Ante todo esto, los responsables de Aena, es decir el Gobierno, dicen que el problema no va con ellos; y, lo que es peor, buena parte de los pasajeros de El Prat afectados por la huelga, en lugar de arremeter contra la empresa, la toman con los trabajadores. “Se pueden reivindicar los derechos laborales de otra manera, sin molestar a nadie”, decía un turista español en televisión, harto de esperar horas en la cola del control de seguridad. La frase de este ciudadano, siguiendo la estela marcada por numerosos políticos y tertulianos, resume perfectamente el estado de la cuestión. Hay mucha gente, y entre ella numerosos trabajadores, jubilados y hasta parados, que ha comprado la idea de que se pueden y se deben convocar huelgas que no molesten a nadie.

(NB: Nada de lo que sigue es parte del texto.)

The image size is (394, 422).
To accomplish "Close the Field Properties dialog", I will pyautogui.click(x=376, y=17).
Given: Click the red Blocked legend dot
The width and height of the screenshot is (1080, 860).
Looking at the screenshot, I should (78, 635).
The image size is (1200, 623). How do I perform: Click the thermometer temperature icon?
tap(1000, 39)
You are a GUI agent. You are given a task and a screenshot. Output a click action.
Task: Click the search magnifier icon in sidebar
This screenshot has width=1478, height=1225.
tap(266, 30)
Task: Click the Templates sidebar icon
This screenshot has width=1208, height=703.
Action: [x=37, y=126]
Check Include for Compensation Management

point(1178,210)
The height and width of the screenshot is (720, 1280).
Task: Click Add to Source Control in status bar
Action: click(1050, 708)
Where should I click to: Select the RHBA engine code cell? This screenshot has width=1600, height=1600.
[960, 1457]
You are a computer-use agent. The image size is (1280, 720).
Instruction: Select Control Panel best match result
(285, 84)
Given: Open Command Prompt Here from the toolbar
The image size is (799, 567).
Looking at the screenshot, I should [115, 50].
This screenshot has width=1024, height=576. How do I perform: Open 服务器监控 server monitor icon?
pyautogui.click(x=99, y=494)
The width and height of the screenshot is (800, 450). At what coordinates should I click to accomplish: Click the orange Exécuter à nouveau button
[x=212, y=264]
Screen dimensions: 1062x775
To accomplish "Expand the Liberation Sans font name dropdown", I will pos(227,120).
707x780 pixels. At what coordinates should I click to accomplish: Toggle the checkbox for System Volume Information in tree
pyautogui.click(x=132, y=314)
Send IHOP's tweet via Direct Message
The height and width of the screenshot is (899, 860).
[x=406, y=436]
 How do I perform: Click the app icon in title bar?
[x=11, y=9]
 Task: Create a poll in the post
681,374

Si ya este derecho constitucional se encuentra más que pisoteado por las reformas laborales de los últimos gobiernos y por la imposición de unos servicios mínimos generalmente abusivos, ahora parece que debemos dar un paso más. Quizás habría que inventar las huelgas-ficción o, mejor aún, las huelgas virtuales en las que los trabajadores tengan que seguir ejerciendo sus tareas, pero se les permita aparecer fotografiados, con los brazos caídos, en sus perfiles de las redes sociales. Seguro que los empresarios se cagaban de miedo y aceptaban, inmediatamente, sus reivindicaciones. Puede parecer ridículo, pero quizás no estemos tan lejos de ello; hace ya años que se planteó seriamente la creación de un “manifestódromo” en las afueras de Madrid para que desfilasen por él los colectivos agraviados sin molestar al resto de los mortales; y últimamente nos resulta más cómodo protestar en Twitter y tranquilizar nuestras conciencias firmando una petición en Change.org que echarnos a la calle para reivindicar nuestros derechos.
Después de tanto tiempo y de tanta lucha, quizás las nuevas tecnologías combinadas con el discurso ultraliberal imperante consigan aquello que, sin duda, soñó aquel escritor franquista que no dudó en resucitar literaria y cinematográficamente a su queridísimo dictador.